Step 2: Solve the general formula of Bn ordinate.

Because A 1, A2, ..., An are all on the straight line y=x+ 1, that is to say, the angle between this line and the horizontal line is 45.

Then the triangle A 1B 1A2, A2B2A3 is an isosceles right triangle, and A 1B 1=B 1A2, then the ordinate of B2 is a2b1+b1. Where a2b 1 = a1b1= b1,so the ordinate of B2 is 2B 1C 1, and so on, we can find that the ordinate bn = 2bn-/.
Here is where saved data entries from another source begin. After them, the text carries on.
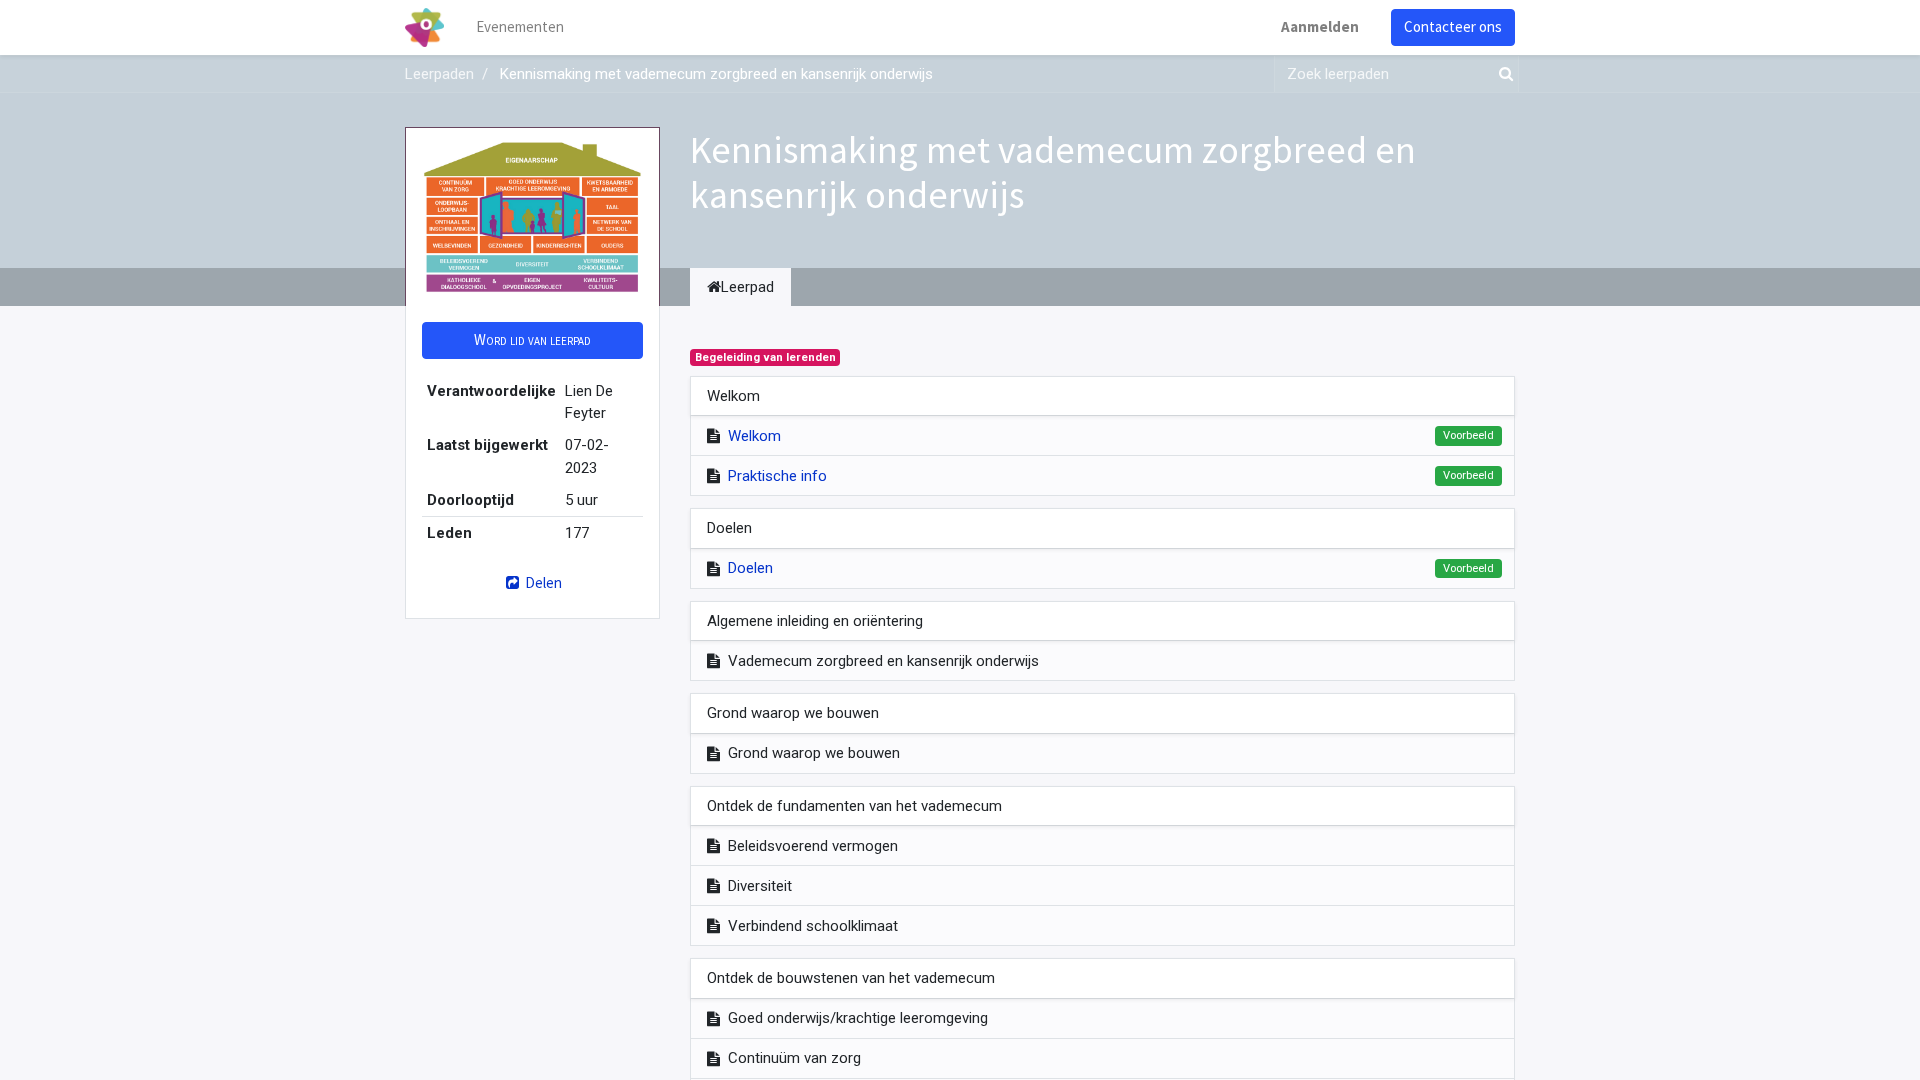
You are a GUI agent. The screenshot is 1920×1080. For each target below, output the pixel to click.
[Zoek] (1502, 74)
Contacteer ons (1453, 26)
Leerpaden (439, 74)
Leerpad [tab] (747, 287)
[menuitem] (520, 27)
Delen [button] (542, 582)
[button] (532, 340)
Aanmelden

Step 3: Solve the abscissa

It is easy to see from the figure that the abscissas of B 1 and A2 are the same, that of B2 and A3 are the same, and that of B 1 and A 1 and B2 and A2 are the same, that is to say, the abscissas of Bn and A(n+ 1) are actually the same, and the ordinate of An is also the same. The above results show that the ordinate is 2 (n- 1), which meAns that an is also 2 (n- 1), so it is easy to get that the ordinate of A(n+ 1) is 2 N, which is actually the ordinate of B(n+ 1). A(n+ 1) is on the straight line y=x+ 1, so the abscissa is 2 n- 1.

Then bn = (2 n- 1, 2 (n- 1)). This is a general coordinate formula.